*TASK REQUIREMENTS*
Update the lines below by changing each "toolbar" to "toolstrip" and leaving everything else unchanged.

*INPUT ROWS*
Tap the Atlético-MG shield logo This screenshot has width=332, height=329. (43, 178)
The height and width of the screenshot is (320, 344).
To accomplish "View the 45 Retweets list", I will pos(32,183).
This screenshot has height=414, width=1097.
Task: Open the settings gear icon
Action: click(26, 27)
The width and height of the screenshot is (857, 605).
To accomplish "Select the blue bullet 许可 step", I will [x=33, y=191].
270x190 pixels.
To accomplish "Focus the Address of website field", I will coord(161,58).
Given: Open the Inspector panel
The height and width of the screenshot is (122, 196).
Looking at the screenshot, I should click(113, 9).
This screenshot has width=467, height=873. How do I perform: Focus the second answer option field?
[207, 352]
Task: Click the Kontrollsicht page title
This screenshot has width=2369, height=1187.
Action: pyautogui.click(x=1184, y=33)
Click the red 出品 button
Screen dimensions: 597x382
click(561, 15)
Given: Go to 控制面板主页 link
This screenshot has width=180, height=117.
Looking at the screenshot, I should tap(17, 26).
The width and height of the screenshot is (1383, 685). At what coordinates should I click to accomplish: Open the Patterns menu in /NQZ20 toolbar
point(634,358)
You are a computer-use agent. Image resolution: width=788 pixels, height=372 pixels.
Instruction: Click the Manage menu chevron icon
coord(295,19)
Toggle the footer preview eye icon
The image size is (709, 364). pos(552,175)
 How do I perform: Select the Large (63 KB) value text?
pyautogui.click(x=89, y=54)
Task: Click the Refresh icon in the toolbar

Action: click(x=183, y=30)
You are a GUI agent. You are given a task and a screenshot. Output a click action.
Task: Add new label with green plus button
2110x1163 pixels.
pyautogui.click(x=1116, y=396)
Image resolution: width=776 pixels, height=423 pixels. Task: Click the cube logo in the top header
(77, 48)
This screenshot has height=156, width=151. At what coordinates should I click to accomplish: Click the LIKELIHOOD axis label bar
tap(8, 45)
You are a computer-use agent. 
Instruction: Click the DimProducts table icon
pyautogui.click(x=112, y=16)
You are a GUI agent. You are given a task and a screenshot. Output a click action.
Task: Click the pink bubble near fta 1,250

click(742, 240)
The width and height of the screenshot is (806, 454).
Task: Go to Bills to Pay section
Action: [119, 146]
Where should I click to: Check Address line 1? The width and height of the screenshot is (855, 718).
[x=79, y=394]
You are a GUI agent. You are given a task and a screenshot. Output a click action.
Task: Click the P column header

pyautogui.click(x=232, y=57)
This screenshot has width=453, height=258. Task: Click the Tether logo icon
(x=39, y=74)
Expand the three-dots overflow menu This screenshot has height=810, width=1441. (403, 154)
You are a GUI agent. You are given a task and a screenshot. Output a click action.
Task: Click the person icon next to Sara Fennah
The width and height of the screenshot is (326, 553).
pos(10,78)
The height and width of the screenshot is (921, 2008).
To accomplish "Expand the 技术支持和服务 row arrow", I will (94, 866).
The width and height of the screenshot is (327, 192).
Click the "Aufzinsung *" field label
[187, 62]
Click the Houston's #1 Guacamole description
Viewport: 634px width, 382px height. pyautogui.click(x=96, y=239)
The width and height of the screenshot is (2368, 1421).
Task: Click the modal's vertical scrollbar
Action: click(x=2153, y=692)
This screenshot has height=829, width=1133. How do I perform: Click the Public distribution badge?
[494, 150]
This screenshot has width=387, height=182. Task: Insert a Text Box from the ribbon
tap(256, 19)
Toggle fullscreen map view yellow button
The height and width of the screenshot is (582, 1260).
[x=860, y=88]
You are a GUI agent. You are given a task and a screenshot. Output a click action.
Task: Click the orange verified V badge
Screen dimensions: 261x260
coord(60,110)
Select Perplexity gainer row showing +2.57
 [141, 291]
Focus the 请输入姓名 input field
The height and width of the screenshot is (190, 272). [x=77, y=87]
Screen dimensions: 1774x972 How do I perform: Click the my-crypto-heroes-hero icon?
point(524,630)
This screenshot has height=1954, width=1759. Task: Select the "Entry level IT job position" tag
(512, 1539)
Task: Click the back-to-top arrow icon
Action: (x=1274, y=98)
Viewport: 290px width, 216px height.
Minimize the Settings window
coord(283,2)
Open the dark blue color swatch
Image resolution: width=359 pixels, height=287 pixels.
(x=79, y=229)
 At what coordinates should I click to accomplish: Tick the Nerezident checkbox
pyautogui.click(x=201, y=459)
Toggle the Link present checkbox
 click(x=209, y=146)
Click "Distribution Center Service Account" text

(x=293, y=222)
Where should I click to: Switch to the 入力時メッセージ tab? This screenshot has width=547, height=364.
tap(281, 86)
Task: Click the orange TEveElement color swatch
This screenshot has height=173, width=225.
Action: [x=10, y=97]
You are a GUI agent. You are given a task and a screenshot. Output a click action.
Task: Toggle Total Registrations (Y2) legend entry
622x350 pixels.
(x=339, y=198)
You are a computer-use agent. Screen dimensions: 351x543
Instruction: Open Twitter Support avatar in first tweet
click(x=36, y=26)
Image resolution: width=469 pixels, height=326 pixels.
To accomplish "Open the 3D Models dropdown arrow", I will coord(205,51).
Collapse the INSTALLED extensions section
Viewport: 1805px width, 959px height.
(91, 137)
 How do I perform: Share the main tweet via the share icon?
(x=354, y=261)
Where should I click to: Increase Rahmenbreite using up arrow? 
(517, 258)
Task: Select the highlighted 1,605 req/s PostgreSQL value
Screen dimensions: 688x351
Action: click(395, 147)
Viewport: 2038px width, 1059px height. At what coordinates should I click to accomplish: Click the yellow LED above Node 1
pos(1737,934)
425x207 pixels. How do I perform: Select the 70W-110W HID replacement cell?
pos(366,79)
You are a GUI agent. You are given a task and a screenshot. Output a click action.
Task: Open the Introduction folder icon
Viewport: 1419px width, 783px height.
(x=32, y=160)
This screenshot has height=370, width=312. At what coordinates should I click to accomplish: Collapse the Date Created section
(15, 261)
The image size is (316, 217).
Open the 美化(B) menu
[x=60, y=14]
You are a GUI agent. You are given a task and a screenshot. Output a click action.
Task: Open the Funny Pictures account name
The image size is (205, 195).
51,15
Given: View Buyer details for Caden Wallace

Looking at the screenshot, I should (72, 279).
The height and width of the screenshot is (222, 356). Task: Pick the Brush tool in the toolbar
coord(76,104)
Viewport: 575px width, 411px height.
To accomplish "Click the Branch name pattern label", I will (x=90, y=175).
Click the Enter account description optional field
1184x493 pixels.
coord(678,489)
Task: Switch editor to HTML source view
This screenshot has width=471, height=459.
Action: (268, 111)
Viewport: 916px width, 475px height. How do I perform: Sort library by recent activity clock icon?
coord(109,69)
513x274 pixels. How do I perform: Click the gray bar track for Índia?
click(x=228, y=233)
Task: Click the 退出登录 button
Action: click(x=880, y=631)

*SOLVED PROBLEM*
Tap the Atlético-MG shield logo This screenshot has width=332, height=329. (43, 178)
The height and width of the screenshot is (320, 344).
To accomplish "View the 45 Retweets list", I will pos(32,183).
This screenshot has height=414, width=1097.
Task: Open the settings gear icon
Action: click(26, 27)
The width and height of the screenshot is (857, 605).
To accomplish "Select the blue bullet 许可 step", I will [x=33, y=191].
270x190 pixels.
To accomplish "Focus the Address of website field", I will coord(161,58).
Given: Open the Inspector panel
The height and width of the screenshot is (122, 196).
Looking at the screenshot, I should click(113, 9).
This screenshot has width=467, height=873. How do I perform: Focus the second answer option field?
[207, 352]
Task: Click the Kontrollsicht page title
This screenshot has width=2369, height=1187.
Action: pyautogui.click(x=1184, y=33)
Click the red 出品 button
Screen dimensions: 597x382
click(561, 15)
Given: Go to 控制面板主页 link
This screenshot has width=180, height=117.
Looking at the screenshot, I should tap(17, 26).
The width and height of the screenshot is (1383, 685). At what coordinates should I click to accomplish: Open the Patterns menu in /NQZ20 toolstrip
point(634,358)
You are a computer-use agent. Image resolution: width=788 pixels, height=372 pixels.
Instruction: Click the Manage menu chevron icon
coord(295,19)
Toggle the footer preview eye icon
The image size is (709, 364). pos(552,175)
 How do I perform: Select the Large (63 KB) value text?
pyautogui.click(x=89, y=54)
Task: Click the Refresh icon in the toolstrip

Action: click(x=183, y=30)
You are a GUI agent. You are given a task and a screenshot. Output a click action.
Task: Add new label with green plus button
2110x1163 pixels.
pyautogui.click(x=1116, y=396)
Image resolution: width=776 pixels, height=423 pixels. Task: Click the cube logo in the top header
(77, 48)
This screenshot has height=156, width=151. At what coordinates should I click to accomplish: Click the LIKELIHOOD axis label bar
tap(8, 45)
You are a computer-use agent. 
Instruction: Click the DimProducts table icon
pyautogui.click(x=112, y=16)
You are a GUI agent. You are given a task and a screenshot. Output a click action.
Task: Click the pink bubble near fta 1,250

click(742, 240)
The width and height of the screenshot is (806, 454).
Task: Go to Bills to Pay section
Action: [119, 146]
Where should I click to: Check Address line 1? The width and height of the screenshot is (855, 718).
[x=79, y=394]
You are a GUI agent. You are given a task and a screenshot. Output a click action.
Task: Click the P column header

pyautogui.click(x=232, y=57)
This screenshot has width=453, height=258. Task: Click the Tether logo icon
(x=39, y=74)
Expand the three-dots overflow menu This screenshot has height=810, width=1441. (403, 154)
You are a GUI agent. You are given a task and a screenshot. Output a click action.
Task: Click the person icon next to Sara Fennah
The width and height of the screenshot is (326, 553).
pos(10,78)
The height and width of the screenshot is (921, 2008).
To accomplish "Expand the 技术支持和服务 row arrow", I will (94, 866).
The width and height of the screenshot is (327, 192).
Click the "Aufzinsung *" field label
[187, 62]
Click the Houston's #1 Guacamole description
Viewport: 634px width, 382px height. pyautogui.click(x=96, y=239)
The width and height of the screenshot is (2368, 1421).
Task: Click the modal's vertical scrollbar
Action: click(x=2153, y=692)
This screenshot has height=829, width=1133. How do I perform: Click the Public distribution badge?
[494, 150]
This screenshot has width=387, height=182. Task: Insert a Text Box from the ribbon
tap(256, 19)
Toggle fullscreen map view yellow button
The height and width of the screenshot is (582, 1260).
[x=860, y=88]
You are a GUI agent. You are given a task and a screenshot. Output a click action.
Task: Click the orange verified V badge
Screen dimensions: 261x260
coord(60,110)
Select Perplexity gainer row showing +2.57
 [141, 291]
Focus the 请输入姓名 input field
The height and width of the screenshot is (190, 272). [x=77, y=87]
Screen dimensions: 1774x972 How do I perform: Click the my-crypto-heroes-hero icon?
point(524,630)
This screenshot has height=1954, width=1759. Task: Select the "Entry level IT job position" tag
(512, 1539)
Task: Click the back-to-top arrow icon
Action: (x=1274, y=98)
Viewport: 290px width, 216px height.
Minimize the Settings window
coord(283,2)
Open the dark blue color swatch
Image resolution: width=359 pixels, height=287 pixels.
(x=79, y=229)
 At what coordinates should I click to accomplish: Tick the Nerezident checkbox
pyautogui.click(x=201, y=459)
Toggle the Link present checkbox
 click(x=209, y=146)
Click "Distribution Center Service Account" text

(x=293, y=222)
Where should I click to: Switch to the 入力時メッセージ tab? This screenshot has width=547, height=364.
tap(281, 86)
Task: Click the orange TEveElement color swatch
This screenshot has height=173, width=225.
Action: [x=10, y=97]
You are a GUI agent. You are given a task and a screenshot. Output a click action.
Task: Toggle Total Registrations (Y2) legend entry
622x350 pixels.
(x=339, y=198)
You are a computer-use agent. Screen dimensions: 351x543
Instruction: Open Twitter Support avatar in first tweet
click(x=36, y=26)
Image resolution: width=469 pixels, height=326 pixels.
To accomplish "Open the 3D Models dropdown arrow", I will coord(205,51).
Collapse the INSTALLED extensions section
Viewport: 1805px width, 959px height.
(91, 137)
 How do I perform: Share the main tweet via the share icon?
(x=354, y=261)
Where should I click to: Increase Rahmenbreite using up arrow? 
(517, 258)
Task: Select the highlighted 1,605 req/s PostgreSQL value
Screen dimensions: 688x351
Action: click(395, 147)
Viewport: 2038px width, 1059px height. At what coordinates should I click to accomplish: Click the yellow LED above Node 1
pos(1737,934)
425x207 pixels. How do I perform: Select the 70W-110W HID replacement cell?
pos(366,79)
You are a GUI agent. You are given a task and a screenshot. Output a click action.
Task: Open the Introduction folder icon
Viewport: 1419px width, 783px height.
(x=32, y=160)
This screenshot has height=370, width=312. At what coordinates should I click to accomplish: Collapse the Date Created section
(15, 261)
The image size is (316, 217).
Open the 美化(B) menu
[x=60, y=14]
You are a GUI agent. You are given a task and a screenshot. Output a click action.
Task: Open the Funny Pictures account name
The image size is (205, 195).
51,15
Given: View Buyer details for Caden Wallace

Looking at the screenshot, I should (72, 279).
The height and width of the screenshot is (222, 356). Task: Pick the Brush tool in the toolstrip
coord(76,104)
Viewport: 575px width, 411px height.
To accomplish "Click the Branch name pattern label", I will (x=90, y=175).
Click the Enter account description optional field
1184x493 pixels.
coord(678,489)
Task: Switch editor to HTML source view
This screenshot has width=471, height=459.
Action: (268, 111)
Viewport: 916px width, 475px height. How do I perform: Sort library by recent activity clock icon?
coord(109,69)
513x274 pixels. How do I perform: Click the gray bar track for Índia?
click(x=228, y=233)
Task: Click the 退出登录 button
Action: click(x=880, y=631)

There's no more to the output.